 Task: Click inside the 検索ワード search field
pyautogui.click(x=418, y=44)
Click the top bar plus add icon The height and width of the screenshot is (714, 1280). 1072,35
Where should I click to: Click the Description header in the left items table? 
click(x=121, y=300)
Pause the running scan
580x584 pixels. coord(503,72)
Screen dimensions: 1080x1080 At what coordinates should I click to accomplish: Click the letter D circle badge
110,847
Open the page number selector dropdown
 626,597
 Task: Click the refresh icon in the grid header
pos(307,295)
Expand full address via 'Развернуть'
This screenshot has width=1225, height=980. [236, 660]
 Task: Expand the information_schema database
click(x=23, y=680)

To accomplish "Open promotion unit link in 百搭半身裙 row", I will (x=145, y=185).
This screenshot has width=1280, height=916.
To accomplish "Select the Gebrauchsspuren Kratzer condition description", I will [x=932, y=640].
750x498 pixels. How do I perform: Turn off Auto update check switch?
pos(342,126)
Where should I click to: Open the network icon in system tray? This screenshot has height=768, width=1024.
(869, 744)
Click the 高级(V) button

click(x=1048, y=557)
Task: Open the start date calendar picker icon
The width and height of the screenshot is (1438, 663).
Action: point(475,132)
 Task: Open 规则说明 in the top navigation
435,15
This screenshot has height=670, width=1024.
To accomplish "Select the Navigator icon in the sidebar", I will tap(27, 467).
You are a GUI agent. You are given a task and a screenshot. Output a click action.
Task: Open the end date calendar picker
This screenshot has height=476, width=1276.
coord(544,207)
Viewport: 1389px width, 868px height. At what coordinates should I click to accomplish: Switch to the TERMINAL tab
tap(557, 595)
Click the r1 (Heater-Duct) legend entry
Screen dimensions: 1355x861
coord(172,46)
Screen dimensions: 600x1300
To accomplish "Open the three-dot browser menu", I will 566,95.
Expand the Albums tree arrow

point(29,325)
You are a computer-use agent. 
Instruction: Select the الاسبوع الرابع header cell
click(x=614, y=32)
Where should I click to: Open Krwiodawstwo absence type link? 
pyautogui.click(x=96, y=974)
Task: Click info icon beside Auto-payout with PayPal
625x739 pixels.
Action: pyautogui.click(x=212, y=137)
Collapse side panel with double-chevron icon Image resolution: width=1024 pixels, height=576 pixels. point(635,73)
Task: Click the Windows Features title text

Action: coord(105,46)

════

* **Problem statement**: Counting every line of the entries that holds the word "picker", report the total and no other text.

* **Task response**: 2